Stewart called the ongoing investigations into the Trump campaign’s possible ties with the Russian government “a bunch of bollocks” and said he doubts recent polls placing the president’s approval rating in Virginia at just 36 percent.
Citing their failure to predict the results of the June 13 primary, Stewart said: “I think polls are a bunch of B.S.”
Stewart’s announcement was not well received by a few of his fellow supervisors who were reached for comment Thursday morning. All three – two Republicans and one Democrat -- criticized Stewart for returning to the campaign trail and diverting his focus from Prince William County.

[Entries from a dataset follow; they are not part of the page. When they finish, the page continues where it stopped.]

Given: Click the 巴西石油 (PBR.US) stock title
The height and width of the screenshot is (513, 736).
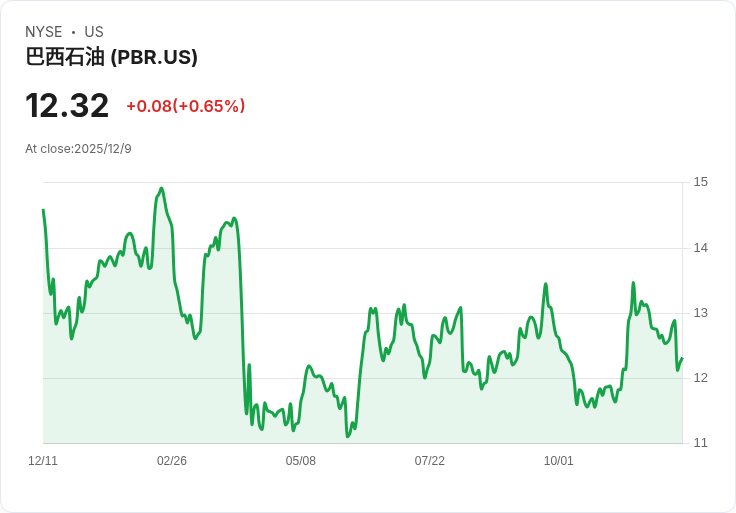Looking at the screenshot, I should tap(111, 57).
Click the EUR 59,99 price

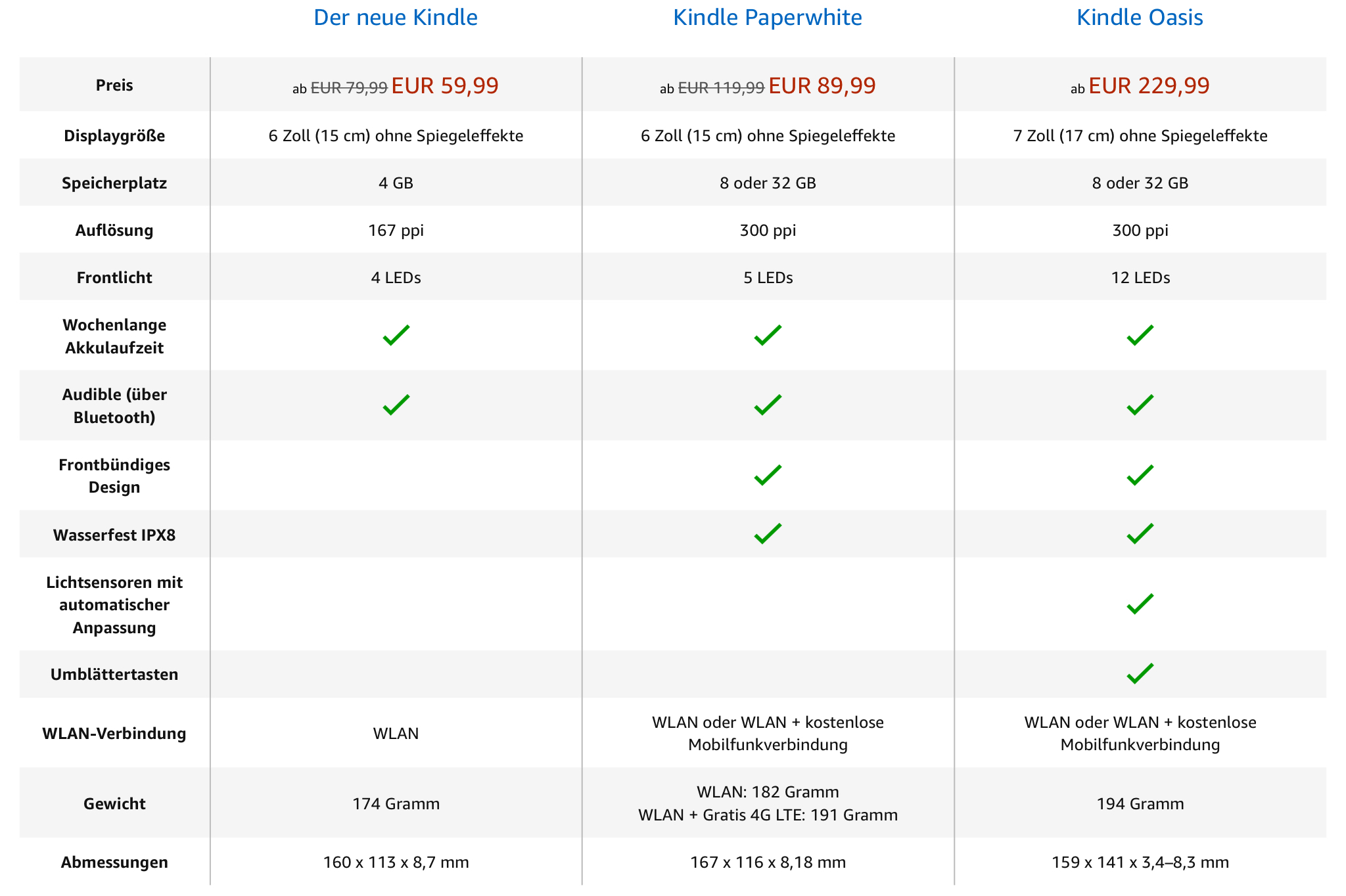coord(445,86)
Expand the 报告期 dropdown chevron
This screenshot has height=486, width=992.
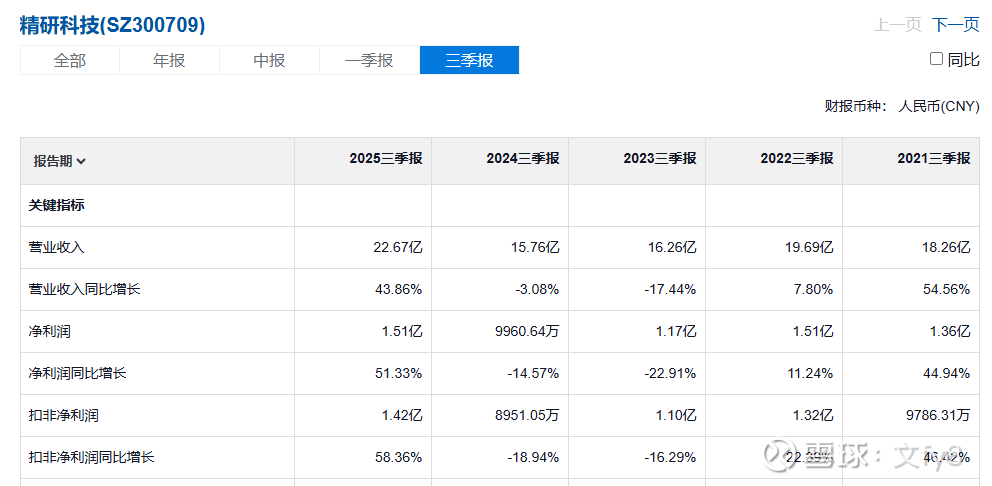tap(81, 161)
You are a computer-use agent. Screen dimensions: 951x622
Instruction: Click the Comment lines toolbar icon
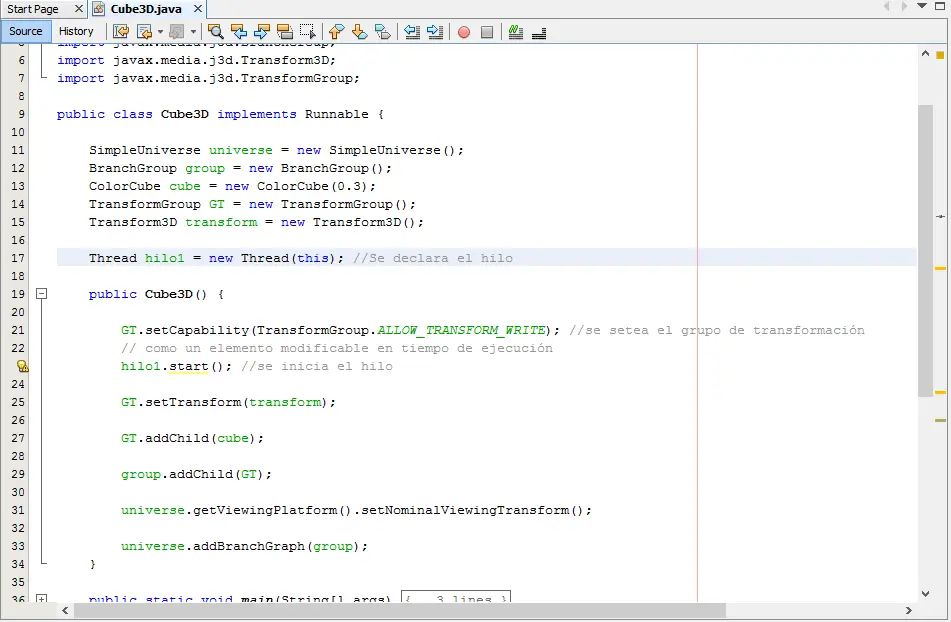[x=514, y=32]
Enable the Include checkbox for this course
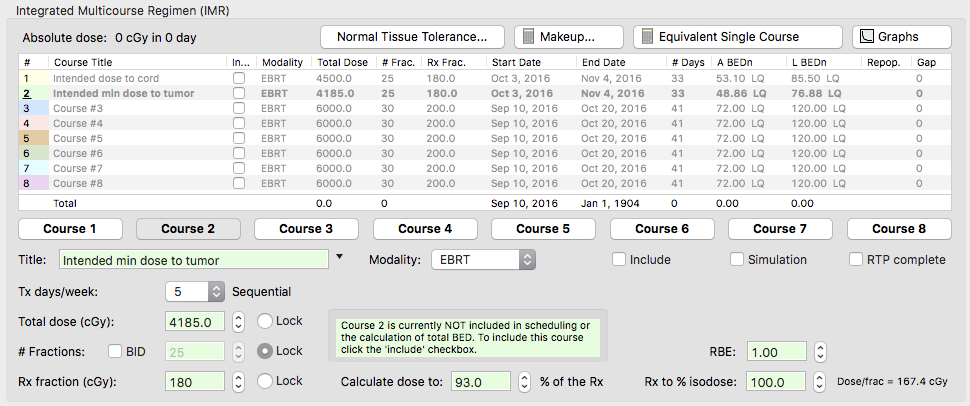970x406 pixels. tap(620, 260)

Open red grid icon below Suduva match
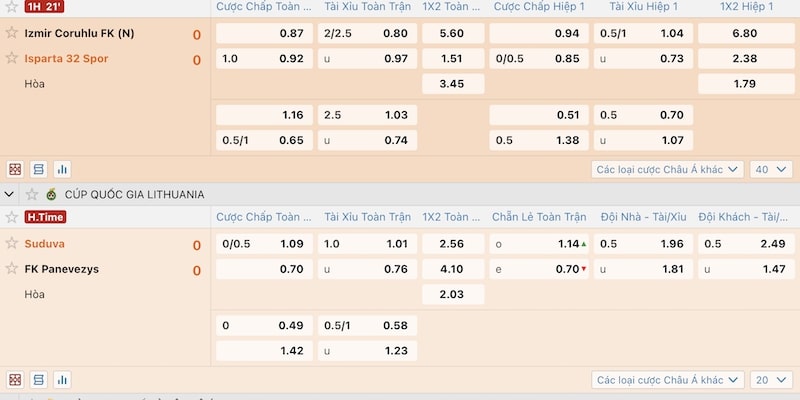[x=15, y=380]
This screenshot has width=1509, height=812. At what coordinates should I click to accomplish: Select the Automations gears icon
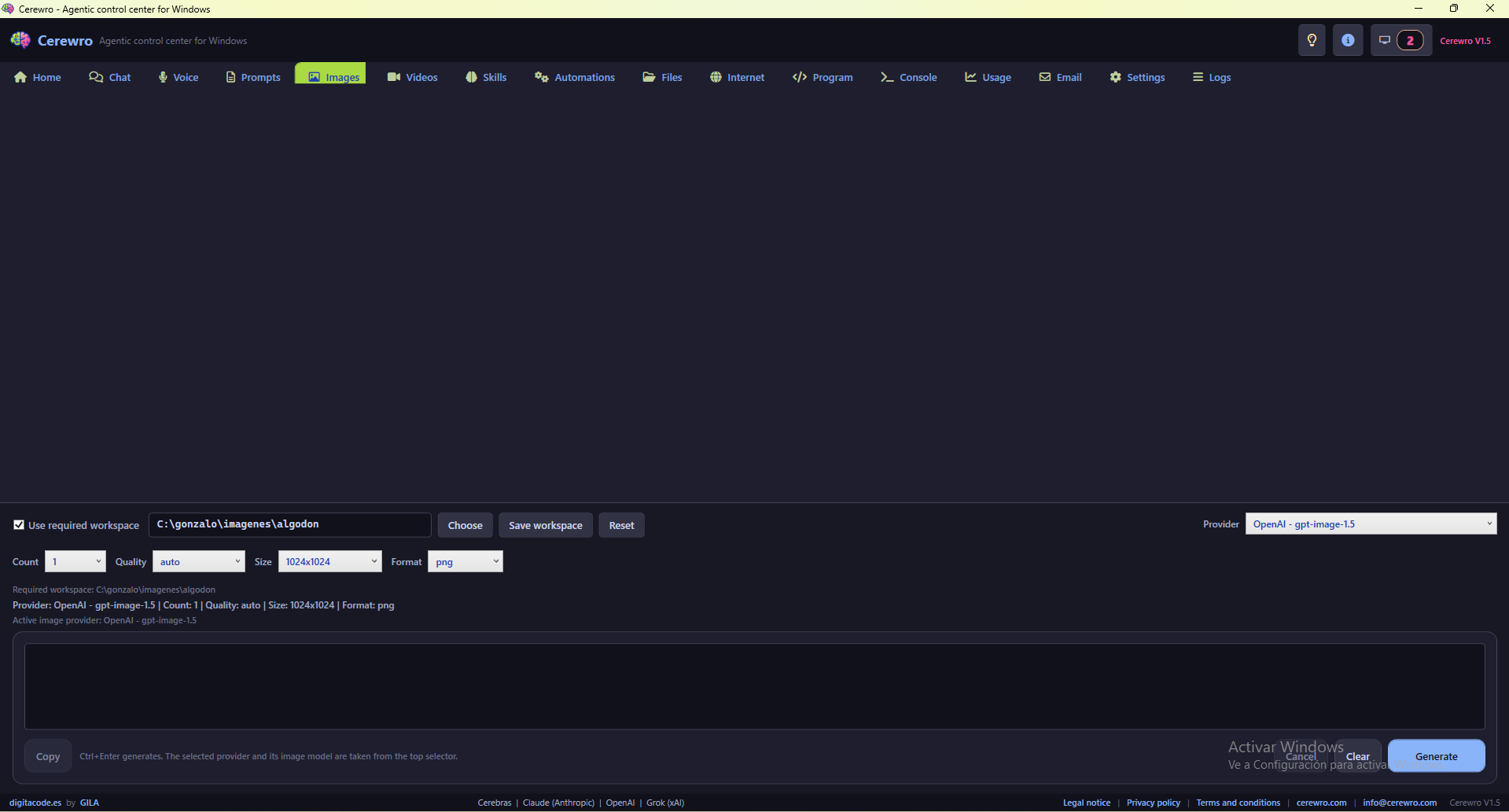click(x=541, y=76)
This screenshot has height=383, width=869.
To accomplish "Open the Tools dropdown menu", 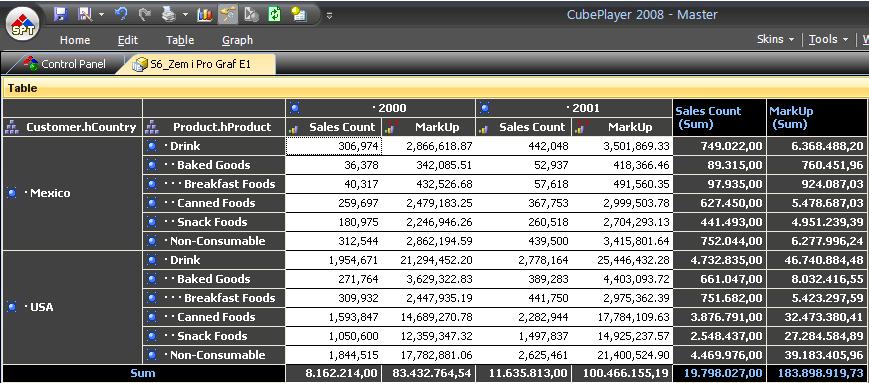I will (828, 39).
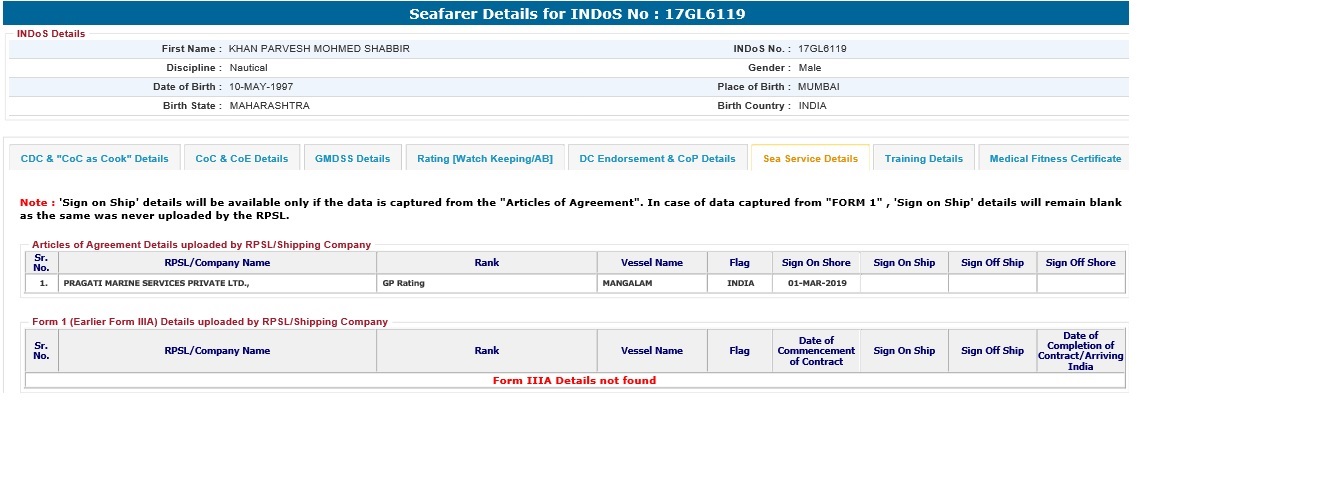Click the first name KHAN PARVESH MOHMED SHABBIR
Viewport: 1324px width, 497px height.
pyautogui.click(x=319, y=49)
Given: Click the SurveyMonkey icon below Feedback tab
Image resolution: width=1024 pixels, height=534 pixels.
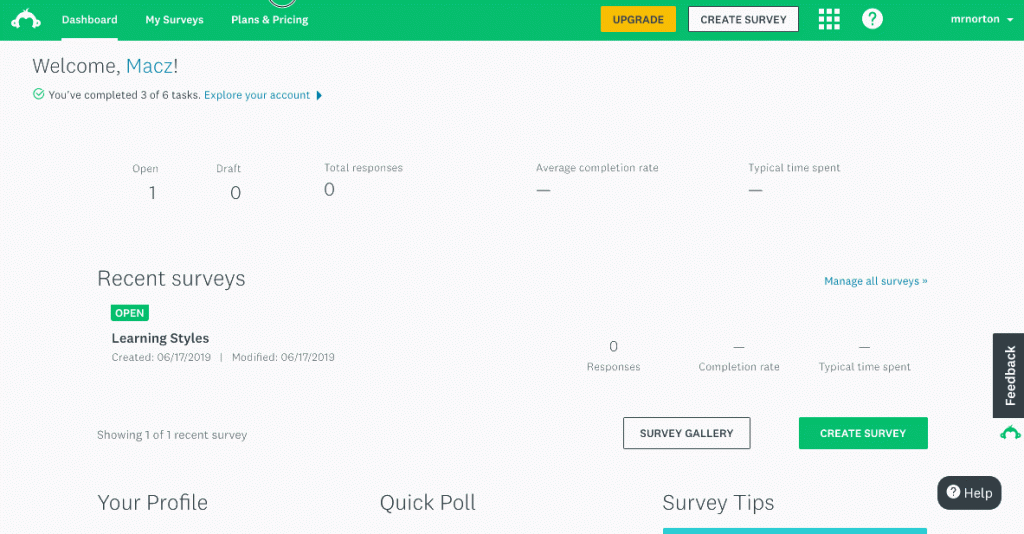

The Republicans, Supervisors Pete Candland (Gainesville) and Jeanine Lawson (Brentsville), are already miffed at Stewart for bending Robert’s Rules of Order to shepherd a June 27 vote to approve a sewer connection for a new mosque in Nokesville on land inside the county’s “Rural Crescent,” where sewer connections are generally prohibited to limit sprawl. The two are also at odds with Stewart’s efforts to build a new county-backed stadium for the Potomac Nationals.
On Thursday, Candland said he “absolutely” would not endorse Stewart’s run for U.S. Senate.
“For the last four years, he’s done everything he can to flee the county,” Candland said of Stewart’s recent bids for higher office. “A lot of us are going to be looking at how this impacts his job and, frankly, how his campaign impacts Prince William County.”
Lawson said Stewart has “completely abdicated” his responsibility to Prince William residents. “I certainly have no intention of endorsing him,” she added.
Supervisor Frank Principi, D-Woodbridge, who has voted alongside Stewart on both the stadium and the mosque, said Stewart is clearly “fired up” from his unexpectedly strong showing in the GOP primary. Still, Principi added: “I wish he would focus his efforts on Prince William County rather than his own agenda.”
The Republican Party of Virginia has so far remained mum on Stewart’s candidacy but Democratic Party of Virginia Chairwoman Susan Swecker came out swinging, saying “the last thing Virginia needs is a rubber stamp” for President Trump.
"Corey Stewart is even more extreme than Donald Trump,” Swecker’s statement said. “Corey has completely ignored the needs of families in Prince William County to instead spend his time name-calling, bashing immigrants and re-litigating the Civil War. When he rarely turns his attention to the county he was elected to represent, he calls his colleagues 'slimeballs' and pushes an anti-immigrant, backwards agenda that has left working families behind.”